Only the lines below starting at the one that contains "Xhorse - Bluetooth" and ending at the one that contains "Out of stock [link] (89, 269)" are to be reproduced, exactly and with both ends kept.

(Collected data entries)
——————————

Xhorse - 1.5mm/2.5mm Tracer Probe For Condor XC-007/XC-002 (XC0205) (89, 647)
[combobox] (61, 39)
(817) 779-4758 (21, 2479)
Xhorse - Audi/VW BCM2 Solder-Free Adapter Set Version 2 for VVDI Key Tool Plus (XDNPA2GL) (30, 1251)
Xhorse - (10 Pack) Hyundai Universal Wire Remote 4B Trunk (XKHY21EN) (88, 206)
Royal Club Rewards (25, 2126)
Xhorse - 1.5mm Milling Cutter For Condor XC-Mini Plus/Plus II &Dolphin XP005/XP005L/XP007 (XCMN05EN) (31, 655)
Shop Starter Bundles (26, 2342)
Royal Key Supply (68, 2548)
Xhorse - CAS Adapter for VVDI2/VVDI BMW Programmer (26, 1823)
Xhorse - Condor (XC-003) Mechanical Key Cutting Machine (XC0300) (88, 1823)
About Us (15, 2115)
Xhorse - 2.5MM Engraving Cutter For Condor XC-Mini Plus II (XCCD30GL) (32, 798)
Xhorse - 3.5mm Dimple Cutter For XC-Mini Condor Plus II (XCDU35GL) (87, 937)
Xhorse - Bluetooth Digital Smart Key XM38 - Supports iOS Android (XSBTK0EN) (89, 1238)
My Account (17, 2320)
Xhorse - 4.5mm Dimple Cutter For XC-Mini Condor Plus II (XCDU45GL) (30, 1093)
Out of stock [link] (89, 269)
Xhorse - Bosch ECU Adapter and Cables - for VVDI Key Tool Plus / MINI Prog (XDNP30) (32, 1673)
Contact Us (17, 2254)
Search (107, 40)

——————————

**ANSWER SPACE:**
Xhorse - Bluetooth Digital Smart Key XM38 - Supports iOS Android (XSBTK0EN) (89, 1238)
My Account (17, 2320)
Xhorse - 4.5mm Dimple Cutter For XC-Mini Condor Plus II (XCDU45GL) (30, 1093)
Out of stock [link] (89, 269)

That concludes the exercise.